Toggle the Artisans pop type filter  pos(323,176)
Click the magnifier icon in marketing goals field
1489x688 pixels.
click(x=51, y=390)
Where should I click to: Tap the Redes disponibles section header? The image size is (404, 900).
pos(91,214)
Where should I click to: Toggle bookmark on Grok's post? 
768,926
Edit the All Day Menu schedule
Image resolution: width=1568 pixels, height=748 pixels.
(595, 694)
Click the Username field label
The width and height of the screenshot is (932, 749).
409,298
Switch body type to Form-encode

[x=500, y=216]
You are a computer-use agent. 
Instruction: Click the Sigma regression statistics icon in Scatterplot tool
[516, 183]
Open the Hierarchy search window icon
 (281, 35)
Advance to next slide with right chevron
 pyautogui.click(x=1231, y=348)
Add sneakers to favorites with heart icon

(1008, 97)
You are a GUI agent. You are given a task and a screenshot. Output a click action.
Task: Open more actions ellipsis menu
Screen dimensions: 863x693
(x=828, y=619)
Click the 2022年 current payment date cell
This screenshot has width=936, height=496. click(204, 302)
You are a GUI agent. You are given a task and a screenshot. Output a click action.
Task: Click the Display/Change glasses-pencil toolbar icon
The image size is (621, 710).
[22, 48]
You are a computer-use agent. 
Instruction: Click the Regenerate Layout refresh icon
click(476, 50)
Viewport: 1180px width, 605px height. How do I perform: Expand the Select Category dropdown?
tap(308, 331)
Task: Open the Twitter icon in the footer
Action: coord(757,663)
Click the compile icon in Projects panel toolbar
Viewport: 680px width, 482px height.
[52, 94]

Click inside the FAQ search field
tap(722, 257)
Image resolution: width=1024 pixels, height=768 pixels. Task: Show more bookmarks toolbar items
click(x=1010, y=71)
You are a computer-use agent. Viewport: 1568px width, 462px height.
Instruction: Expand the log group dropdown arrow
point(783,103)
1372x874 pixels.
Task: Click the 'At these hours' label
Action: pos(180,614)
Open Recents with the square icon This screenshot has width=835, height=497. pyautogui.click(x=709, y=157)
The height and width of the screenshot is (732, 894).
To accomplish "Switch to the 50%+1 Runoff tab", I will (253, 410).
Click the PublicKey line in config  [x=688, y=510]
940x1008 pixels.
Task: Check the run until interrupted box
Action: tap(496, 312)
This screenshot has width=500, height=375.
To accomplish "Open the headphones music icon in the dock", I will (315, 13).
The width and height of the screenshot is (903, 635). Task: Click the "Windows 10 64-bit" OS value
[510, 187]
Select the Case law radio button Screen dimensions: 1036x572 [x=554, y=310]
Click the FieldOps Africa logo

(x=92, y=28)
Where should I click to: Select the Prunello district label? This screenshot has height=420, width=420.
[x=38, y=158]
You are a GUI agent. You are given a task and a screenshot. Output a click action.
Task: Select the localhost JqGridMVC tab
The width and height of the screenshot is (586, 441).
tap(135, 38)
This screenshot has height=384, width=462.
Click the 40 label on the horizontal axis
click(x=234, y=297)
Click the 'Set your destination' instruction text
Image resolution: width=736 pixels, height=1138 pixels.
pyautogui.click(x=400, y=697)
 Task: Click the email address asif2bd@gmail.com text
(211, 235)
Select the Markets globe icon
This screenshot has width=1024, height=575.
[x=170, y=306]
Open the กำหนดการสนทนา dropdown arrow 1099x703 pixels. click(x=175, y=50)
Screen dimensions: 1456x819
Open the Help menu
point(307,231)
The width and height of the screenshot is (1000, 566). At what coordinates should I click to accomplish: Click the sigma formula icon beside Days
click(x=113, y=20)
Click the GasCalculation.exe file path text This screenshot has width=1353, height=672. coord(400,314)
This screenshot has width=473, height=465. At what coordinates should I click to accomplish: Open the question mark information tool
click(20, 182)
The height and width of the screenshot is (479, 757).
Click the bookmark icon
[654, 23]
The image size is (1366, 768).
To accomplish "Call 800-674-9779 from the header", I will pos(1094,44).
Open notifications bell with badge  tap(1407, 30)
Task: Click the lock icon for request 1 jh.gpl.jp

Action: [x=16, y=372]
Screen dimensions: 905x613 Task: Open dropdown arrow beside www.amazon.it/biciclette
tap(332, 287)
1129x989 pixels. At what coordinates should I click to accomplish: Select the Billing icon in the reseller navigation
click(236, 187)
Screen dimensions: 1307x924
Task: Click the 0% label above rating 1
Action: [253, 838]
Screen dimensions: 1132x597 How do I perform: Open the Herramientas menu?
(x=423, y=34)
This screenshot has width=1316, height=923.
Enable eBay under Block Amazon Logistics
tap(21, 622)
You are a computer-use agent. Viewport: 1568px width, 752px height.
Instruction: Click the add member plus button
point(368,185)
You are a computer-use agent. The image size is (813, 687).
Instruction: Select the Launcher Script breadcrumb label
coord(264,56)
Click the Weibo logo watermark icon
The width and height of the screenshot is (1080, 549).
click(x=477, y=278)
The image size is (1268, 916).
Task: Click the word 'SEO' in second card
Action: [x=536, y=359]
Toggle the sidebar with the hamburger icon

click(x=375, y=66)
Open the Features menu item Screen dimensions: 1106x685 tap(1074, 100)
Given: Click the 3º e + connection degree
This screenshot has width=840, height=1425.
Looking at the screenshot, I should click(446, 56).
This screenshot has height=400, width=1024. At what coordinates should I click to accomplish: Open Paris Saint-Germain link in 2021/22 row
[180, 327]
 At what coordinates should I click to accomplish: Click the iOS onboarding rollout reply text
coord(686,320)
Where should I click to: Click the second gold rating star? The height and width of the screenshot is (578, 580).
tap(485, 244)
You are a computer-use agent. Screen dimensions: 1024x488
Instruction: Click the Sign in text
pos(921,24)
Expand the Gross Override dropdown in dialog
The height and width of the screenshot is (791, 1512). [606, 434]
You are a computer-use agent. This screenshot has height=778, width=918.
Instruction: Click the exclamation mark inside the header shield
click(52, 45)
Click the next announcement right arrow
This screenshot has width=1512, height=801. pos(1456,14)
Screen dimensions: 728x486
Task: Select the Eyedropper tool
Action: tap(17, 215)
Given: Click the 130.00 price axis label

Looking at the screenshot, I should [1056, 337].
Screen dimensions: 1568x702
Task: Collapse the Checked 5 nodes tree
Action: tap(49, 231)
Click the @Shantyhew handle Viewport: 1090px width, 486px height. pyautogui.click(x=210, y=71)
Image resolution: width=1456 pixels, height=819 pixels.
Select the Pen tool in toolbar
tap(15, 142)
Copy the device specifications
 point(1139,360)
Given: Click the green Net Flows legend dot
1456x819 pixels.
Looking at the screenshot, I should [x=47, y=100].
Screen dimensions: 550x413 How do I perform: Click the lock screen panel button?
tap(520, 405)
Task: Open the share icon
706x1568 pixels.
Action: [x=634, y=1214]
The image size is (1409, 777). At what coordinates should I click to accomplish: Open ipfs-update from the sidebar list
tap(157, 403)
------------------------
Task item: All of the material should appear again, reproduced word for word.

Task output:
Toggle the Artisans pop type filter  pos(323,176)
Click the magnifier icon in marketing goals field
1489x688 pixels.
click(x=51, y=390)
Where should I click to: Tap the Redes disponibles section header? The image size is (404, 900).
pos(91,214)
Where should I click to: Toggle bookmark on Grok's post? 
768,926
Edit the All Day Menu schedule
Image resolution: width=1568 pixels, height=748 pixels.
(595, 694)
Click the Username field label
The width and height of the screenshot is (932, 749).
409,298
Switch body type to Form-encode

[x=500, y=216]
You are a computer-use agent. 
Instruction: Click the Sigma regression statistics icon in Scatterplot tool
[516, 183]
Open the Hierarchy search window icon
 (281, 35)
Advance to next slide with right chevron
 pyautogui.click(x=1231, y=348)
Add sneakers to favorites with heart icon

(1008, 97)
You are a GUI agent. You are given a task and a screenshot. Output a click action.
Task: Open more actions ellipsis menu
Screen dimensions: 863x693
(x=828, y=619)
Click the 2022年 current payment date cell
This screenshot has width=936, height=496. click(204, 302)
You are a GUI agent. You are given a task and a screenshot. Output a click action.
Task: Click the Display/Change glasses-pencil toolbar icon
The image size is (621, 710).
[22, 48]
You are a computer-use agent. 
Instruction: Click the Regenerate Layout refresh icon
click(476, 50)
Viewport: 1180px width, 605px height. How do I perform: Expand the Select Category dropdown?
tap(308, 331)
Task: Open the Twitter icon in the footer
Action: coord(757,663)
Click the compile icon in Projects panel toolbar
Viewport: 680px width, 482px height.
[52, 94]

Click inside the FAQ search field
tap(722, 257)
Image resolution: width=1024 pixels, height=768 pixels. Task: Show more bookmarks toolbar items
click(x=1010, y=71)
You are a computer-use agent. Viewport: 1568px width, 462px height.
Instruction: Expand the log group dropdown arrow
point(783,103)
1372x874 pixels.
Task: Click the 'At these hours' label
Action: pos(180,614)
Open Recents with the square icon This screenshot has width=835, height=497. pyautogui.click(x=709, y=157)
The height and width of the screenshot is (732, 894).
To accomplish "Switch to the 50%+1 Runoff tab", I will (253, 410).
Click the PublicKey line in config  [x=688, y=510]
940x1008 pixels.
Task: Check the run until interrupted box
Action: tap(496, 312)
This screenshot has width=500, height=375.
To accomplish "Open the headphones music icon in the dock", I will (315, 13).
The width and height of the screenshot is (903, 635). Task: Click the "Windows 10 64-bit" OS value
[510, 187]
Select the Case law radio button Screen dimensions: 1036x572 [x=554, y=310]
Click the FieldOps Africa logo

(x=92, y=28)
Where should I click to: Select the Prunello district label? This screenshot has height=420, width=420.
[x=38, y=158]
You are a GUI agent. You are given a task and a screenshot. Output a click action.
Task: Select the localhost JqGridMVC tab
The width and height of the screenshot is (586, 441).
tap(135, 38)
This screenshot has height=384, width=462.
Click the 40 label on the horizontal axis
click(x=234, y=297)
Click the 'Set your destination' instruction text
Image resolution: width=736 pixels, height=1138 pixels.
pyautogui.click(x=400, y=697)
 Task: Click the email address asif2bd@gmail.com text
(211, 235)
Select the Markets globe icon
This screenshot has width=1024, height=575.
[x=170, y=306]
Open the กำหนดการสนทนา dropdown arrow 1099x703 pixels. click(x=175, y=50)
Screen dimensions: 1456x819
Open the Help menu
point(307,231)
The width and height of the screenshot is (1000, 566). At what coordinates should I click to accomplish: Click the sigma formula icon beside Days
click(x=113, y=20)
Click the GasCalculation.exe file path text This screenshot has width=1353, height=672. coord(400,314)
This screenshot has width=473, height=465. At what coordinates should I click to accomplish: Open the question mark information tool
click(20, 182)
The height and width of the screenshot is (479, 757).
Click the bookmark icon
[654, 23]
The image size is (1366, 768).
To accomplish "Call 800-674-9779 from the header", I will pos(1094,44).
Open notifications bell with badge  tap(1407, 30)
Task: Click the lock icon for request 1 jh.gpl.jp

Action: [x=16, y=372]
Screen dimensions: 905x613 Task: Open dropdown arrow beside www.amazon.it/biciclette
tap(332, 287)
1129x989 pixels. At what coordinates should I click to accomplish: Select the Billing icon in the reseller navigation
click(236, 187)
Screen dimensions: 1307x924
Task: Click the 0% label above rating 1
Action: [253, 838]
Screen dimensions: 1132x597 How do I perform: Open the Herramientas menu?
(x=423, y=34)
This screenshot has width=1316, height=923.
Enable eBay under Block Amazon Logistics
tap(21, 622)
You are a computer-use agent. Viewport: 1568px width, 752px height.
Instruction: Click the add member plus button
point(368,185)
You are a computer-use agent. The image size is (813, 687).
Instruction: Select the Launcher Script breadcrumb label
coord(264,56)
Click the Weibo logo watermark icon
The width and height of the screenshot is (1080, 549).
click(x=477, y=278)
The image size is (1268, 916).
Task: Click the word 'SEO' in second card
Action: [x=536, y=359]
Toggle the sidebar with the hamburger icon

click(x=375, y=66)
Open the Features menu item Screen dimensions: 1106x685 tap(1074, 100)
Given: Click the 3º e + connection degree
This screenshot has width=840, height=1425.
Looking at the screenshot, I should click(446, 56).
This screenshot has height=400, width=1024. At what coordinates should I click to accomplish: Open Paris Saint-Germain link in 2021/22 row
[180, 327]
 At what coordinates should I click to accomplish: Click the iOS onboarding rollout reply text
coord(686,320)
Where should I click to: Click the second gold rating star? The height and width of the screenshot is (578, 580).
tap(485, 244)
You are a computer-use agent. Screen dimensions: 1024x488
Instruction: Click the Sign in text
pos(921,24)
Expand the Gross Override dropdown in dialog
The height and width of the screenshot is (791, 1512). [606, 434]
You are a computer-use agent. This screenshot has height=778, width=918.
Instruction: Click the exclamation mark inside the header shield
click(52, 45)
Click the next announcement right arrow
This screenshot has width=1512, height=801. pos(1456,14)
Screen dimensions: 728x486
Task: Select the Eyedropper tool
Action: tap(17, 215)
Given: Click the 130.00 price axis label

Looking at the screenshot, I should [1056, 337].
Screen dimensions: 1568x702
Task: Collapse the Checked 5 nodes tree
Action: tap(49, 231)
Click the @Shantyhew handle Viewport: 1090px width, 486px height. pyautogui.click(x=210, y=71)
Image resolution: width=1456 pixels, height=819 pixels.
Select the Pen tool in toolbar
tap(15, 142)
Copy the device specifications
 point(1139,360)
Given: Click the green Net Flows legend dot
1456x819 pixels.
Looking at the screenshot, I should [x=47, y=100].
Screen dimensions: 550x413 How do I perform: Click the lock screen panel button?
tap(520, 405)
Task: Open the share icon
706x1568 pixels.
Action: [x=634, y=1214]
The image size is (1409, 777). At what coordinates should I click to accomplish: Open ipfs-update from the sidebar list
tap(157, 403)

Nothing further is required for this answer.